A little quick card to keep on your desk with rhe number to the tech line? Yeah, that will become a coaster.
Explaining how to handle the visit from the landlord or that by end of the year I'm moving the copier to the third floor? Yeah, I'm going to get a "no one told us."
But I've realized that my voice had a certain fondness for words. Almost like verbal tics (the "ummms" and "likes") save its key words that others then slip into communication back. Or even, in a true win, their own language.

For example, wonky.

Which is use to succinctly express that something is fucked up. 
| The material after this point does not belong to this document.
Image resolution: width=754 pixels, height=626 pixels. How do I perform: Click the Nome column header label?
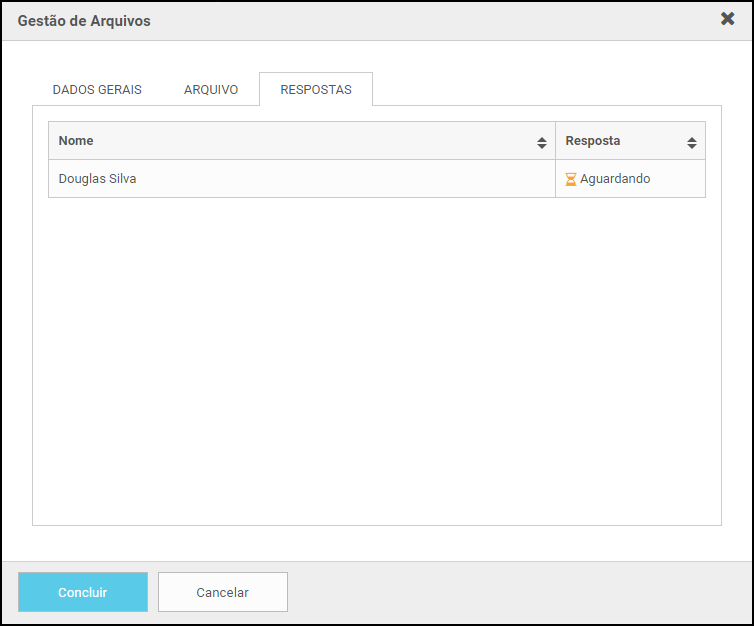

Another is zaniness. Which I use to denote just general inefficiency and levels of eye rolling pain. "Oh, I'm here on anti zaniness duty" meaning I'm here to be the adult.

Another is yoink. To denote stealing something. I know somone is stealing disinfectant wipes from the supply room but yoink sounds so whimsical. Its me turning the Patagonian Toothfish onto Chilean Sea Bass. Except with office petty theft. Note that if you say "yoink" while yoinking something then it is OK! But somone has to hear you (hence affirming you are ok with stealing so maybe don't do it, ok).

One I am trying to do is ZOMG. Which one pronounces zohmygod with a strong listing style z.

ZOMG there is cake in the break room!

Things like that.

No comments:

Long Night of Solace

I think I'm going to put the blog formally on hiatus. I've reached a comfortable nadir in my life, edging between depression and spu...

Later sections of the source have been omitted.